Update (12:00 PM PDT): It is indeed Ryan; more on Romney’s decision, and Ryan’s ability to deftly pushback against the MSM’s narratives in the follow-up post here.







Who cares?
Who the *bleep* is excited about anything that Mittens has to say?
I dislike the current President with a passion that burns like the sun but I frankly will not vote for the tool-that-speaks Romney. I won’t vote for President Obama, either, but the Republican party had already gotten that for free.
That’s fine.
I’ll make sure they come for you, first, then, since you think your principles are so important.
R Cranium,
You are a fool. Withhold your vote from Romney/Ryan and chock another one up for Obama/Biden.
Fool.
It is up to Team Romney now to help Ryan define himself before Team Obama does it for them, which means they need to have their game plan down this weekend, especially going into the Sunday morning talk shows. That means focusing on Ryan’s budget plans and making sure that the presidential nominee nor any of his spokespeople (hello, Ms. Saul) go out there and contradict Ryan’s message as House Budget Chairman via some quote that makes it sound as though Mitt also would be happy to add or keep a few big government goodies in 2013.
Since the Democrats have only two default positions for any conservative Republican — stupid or evil — they’re not going to go the ‘stupid’ rout as they did four years ago with Palin.
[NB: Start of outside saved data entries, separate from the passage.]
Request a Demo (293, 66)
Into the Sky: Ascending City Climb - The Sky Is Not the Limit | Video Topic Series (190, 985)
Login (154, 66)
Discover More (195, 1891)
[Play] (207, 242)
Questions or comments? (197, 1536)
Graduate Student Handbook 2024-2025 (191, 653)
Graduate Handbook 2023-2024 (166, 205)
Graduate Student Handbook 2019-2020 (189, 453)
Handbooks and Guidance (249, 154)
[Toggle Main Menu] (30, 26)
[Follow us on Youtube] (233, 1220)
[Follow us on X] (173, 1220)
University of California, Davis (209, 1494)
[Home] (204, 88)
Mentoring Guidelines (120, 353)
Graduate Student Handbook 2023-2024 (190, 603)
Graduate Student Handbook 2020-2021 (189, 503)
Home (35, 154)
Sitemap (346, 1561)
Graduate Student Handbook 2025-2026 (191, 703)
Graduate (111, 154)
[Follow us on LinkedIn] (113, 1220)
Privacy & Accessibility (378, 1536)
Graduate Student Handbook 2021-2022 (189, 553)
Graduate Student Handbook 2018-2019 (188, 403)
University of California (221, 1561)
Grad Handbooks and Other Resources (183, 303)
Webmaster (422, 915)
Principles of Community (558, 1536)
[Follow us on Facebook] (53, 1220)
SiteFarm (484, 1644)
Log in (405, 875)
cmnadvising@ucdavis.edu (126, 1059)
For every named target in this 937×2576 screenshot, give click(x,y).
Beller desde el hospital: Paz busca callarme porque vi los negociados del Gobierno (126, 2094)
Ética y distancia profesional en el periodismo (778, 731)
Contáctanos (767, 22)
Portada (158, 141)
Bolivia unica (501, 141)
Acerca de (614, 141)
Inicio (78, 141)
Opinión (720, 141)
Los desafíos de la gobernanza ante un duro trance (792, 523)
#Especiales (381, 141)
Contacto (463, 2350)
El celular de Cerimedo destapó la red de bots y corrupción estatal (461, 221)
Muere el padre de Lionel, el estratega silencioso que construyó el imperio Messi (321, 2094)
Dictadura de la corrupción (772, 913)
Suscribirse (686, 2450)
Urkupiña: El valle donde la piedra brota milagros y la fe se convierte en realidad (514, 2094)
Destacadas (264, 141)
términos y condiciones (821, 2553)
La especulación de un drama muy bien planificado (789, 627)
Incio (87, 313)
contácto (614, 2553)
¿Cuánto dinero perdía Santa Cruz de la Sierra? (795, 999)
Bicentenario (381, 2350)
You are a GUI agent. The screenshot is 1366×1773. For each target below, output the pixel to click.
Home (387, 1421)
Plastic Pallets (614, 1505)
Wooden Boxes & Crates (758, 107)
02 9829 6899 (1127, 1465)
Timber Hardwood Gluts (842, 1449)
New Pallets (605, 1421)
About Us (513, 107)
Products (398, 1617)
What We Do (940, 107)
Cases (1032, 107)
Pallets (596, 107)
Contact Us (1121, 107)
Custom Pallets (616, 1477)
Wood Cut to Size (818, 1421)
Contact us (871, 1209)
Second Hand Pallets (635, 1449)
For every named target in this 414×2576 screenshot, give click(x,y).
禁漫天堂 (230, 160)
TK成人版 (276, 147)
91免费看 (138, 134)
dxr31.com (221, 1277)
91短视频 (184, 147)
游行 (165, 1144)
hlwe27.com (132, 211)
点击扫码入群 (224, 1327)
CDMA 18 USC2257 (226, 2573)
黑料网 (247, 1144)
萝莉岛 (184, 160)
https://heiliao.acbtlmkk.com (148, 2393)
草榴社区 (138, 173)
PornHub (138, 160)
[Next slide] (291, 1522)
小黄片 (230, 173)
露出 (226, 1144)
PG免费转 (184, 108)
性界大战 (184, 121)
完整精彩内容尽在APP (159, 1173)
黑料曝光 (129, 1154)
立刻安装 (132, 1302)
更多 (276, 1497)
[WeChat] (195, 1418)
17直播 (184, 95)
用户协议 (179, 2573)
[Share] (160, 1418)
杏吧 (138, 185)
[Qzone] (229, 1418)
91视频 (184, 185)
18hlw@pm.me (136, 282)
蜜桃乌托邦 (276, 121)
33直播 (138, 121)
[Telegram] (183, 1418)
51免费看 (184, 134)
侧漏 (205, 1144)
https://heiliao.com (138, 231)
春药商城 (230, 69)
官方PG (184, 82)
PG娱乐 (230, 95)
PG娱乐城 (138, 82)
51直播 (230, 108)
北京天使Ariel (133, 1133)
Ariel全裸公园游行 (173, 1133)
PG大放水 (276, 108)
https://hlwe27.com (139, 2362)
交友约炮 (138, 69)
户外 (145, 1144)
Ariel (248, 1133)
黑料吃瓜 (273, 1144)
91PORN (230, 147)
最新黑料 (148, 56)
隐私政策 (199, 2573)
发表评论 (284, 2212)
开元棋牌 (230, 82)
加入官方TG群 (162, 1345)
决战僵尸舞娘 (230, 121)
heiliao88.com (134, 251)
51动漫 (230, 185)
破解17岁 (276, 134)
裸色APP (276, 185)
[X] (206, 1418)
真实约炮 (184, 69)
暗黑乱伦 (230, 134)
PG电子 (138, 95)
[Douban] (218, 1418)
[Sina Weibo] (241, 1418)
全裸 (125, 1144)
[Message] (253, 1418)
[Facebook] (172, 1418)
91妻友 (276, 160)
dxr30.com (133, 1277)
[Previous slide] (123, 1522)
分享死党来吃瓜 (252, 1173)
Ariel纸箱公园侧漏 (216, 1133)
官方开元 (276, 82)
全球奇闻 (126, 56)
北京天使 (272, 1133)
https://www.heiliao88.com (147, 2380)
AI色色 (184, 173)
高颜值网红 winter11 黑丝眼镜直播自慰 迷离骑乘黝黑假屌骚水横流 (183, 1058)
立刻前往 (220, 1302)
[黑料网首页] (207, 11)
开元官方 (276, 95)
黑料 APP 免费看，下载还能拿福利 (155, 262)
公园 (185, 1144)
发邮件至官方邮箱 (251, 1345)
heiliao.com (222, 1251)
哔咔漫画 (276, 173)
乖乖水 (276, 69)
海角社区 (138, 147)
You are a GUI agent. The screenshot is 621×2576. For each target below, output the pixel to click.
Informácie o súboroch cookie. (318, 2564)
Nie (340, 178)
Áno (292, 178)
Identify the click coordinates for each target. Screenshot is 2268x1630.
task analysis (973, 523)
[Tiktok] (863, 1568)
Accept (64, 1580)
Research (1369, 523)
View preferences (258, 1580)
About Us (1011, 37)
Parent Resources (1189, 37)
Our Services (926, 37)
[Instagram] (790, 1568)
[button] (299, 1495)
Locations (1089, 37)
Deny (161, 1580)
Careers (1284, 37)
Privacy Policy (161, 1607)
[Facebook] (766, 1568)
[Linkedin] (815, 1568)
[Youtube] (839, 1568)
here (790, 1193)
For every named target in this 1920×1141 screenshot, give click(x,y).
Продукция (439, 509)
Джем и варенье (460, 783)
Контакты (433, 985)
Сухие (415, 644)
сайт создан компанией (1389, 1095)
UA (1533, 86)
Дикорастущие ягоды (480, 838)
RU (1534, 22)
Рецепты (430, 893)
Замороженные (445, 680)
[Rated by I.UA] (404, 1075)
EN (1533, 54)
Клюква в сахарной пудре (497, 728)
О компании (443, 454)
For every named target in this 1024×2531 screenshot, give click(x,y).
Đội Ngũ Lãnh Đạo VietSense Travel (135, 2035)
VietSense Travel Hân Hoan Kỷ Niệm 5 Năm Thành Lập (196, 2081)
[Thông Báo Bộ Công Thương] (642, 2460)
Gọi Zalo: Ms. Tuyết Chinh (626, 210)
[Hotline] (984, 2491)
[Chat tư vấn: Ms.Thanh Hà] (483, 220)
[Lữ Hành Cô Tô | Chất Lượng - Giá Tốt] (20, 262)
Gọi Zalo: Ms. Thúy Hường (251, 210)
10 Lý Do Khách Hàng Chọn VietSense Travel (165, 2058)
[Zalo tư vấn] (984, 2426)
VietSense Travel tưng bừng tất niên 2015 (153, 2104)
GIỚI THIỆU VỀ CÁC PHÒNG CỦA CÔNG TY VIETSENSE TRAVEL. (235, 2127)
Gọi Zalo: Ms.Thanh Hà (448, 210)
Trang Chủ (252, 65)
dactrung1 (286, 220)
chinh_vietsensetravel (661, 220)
Let the Dems and the big media control your message — or even add to that message with a dumb statement — and Paul Ryan will be portrayed as eviler than Dick Cheney by the middle of next week (I would say Ryan would make Cheney look like a Boy Scout to the Democrats, but today’s Dems think the Boys Scouts are pretty evil themselves).
I just can’t see the logic of this pick. Portman would have helped Mitt carry Ohio. Rubio would have helped with Florida. Even with Ryan on the ticket, Mitt is unlikely to carry Wisconsin, which is not a must-win state anyway. Meanwhile Ryan’s budget plan, while admirably specific and bold, makes this an election about entitlement reform rather than about Obama’s lousy record.
An energized base is what Romney needs. If Romney can’t win Ohio without Portman, I doubt he would win it with Portman. Wisconsin is not a must win for Republicans…but it is for Democrats.
Portman with his ties to Bush would have been more problematic for Mitt than attacks on Ryan’s budget. Instapundit and Iowa Hawk are right: Romney and Ryan need to say the thing that will destroy Medicare is Medicare. A fix is absolutely required because it is dying (and it will die far faster when Obamacare kicks in and guts it).
“Wisconsin is not a must win for Republicans…but it is for Democrats.”
I doubt Obama needs to carry WI if he wins FL and OH.
Creative Minority makes an excellent point: “Mitt Romney keeps the social conservatives on board and perhaps even enthuses them a bit by selecting about as solid a social conservative as he could possibly have picked and that naturally turns the media discussion to the ECONOMY!
He selected a 100% pro-life pro-family veep and all anyone can talk about is the economy. That, my friends, is called WINNING!”
There’s the added bonus that choosing Ryan will completely twitterpate the thin-skinned Ryan-hating grudge-holding Obama, and when Obama gets angry and flustered, he makes mistakes and overreaches.
Romney just got inside Obama’s OODA loop. Again.
“… naturally turns the media discussion to the ECONOMY!”
No, it turns the discussion away from the present state of the economy and toward Ryan’s plans for entitlement reform – which are likely to be unpopular, since they involve cutbacks and other sacrifices. Ryan is the “Take your medicine even if it tastes bad” candidate. That may be a bold stand, but it’s a losing electoral position.
That video is telling. Ryan clearly knows his stuff, and he’s engaged, articulate, and actually trying to make a persuasive case instead of demagoguing his opponents as Evil Incarnate. Obama looks sour, aloof, contemptuous … and not-so-subtly gives Ryan his middle finger.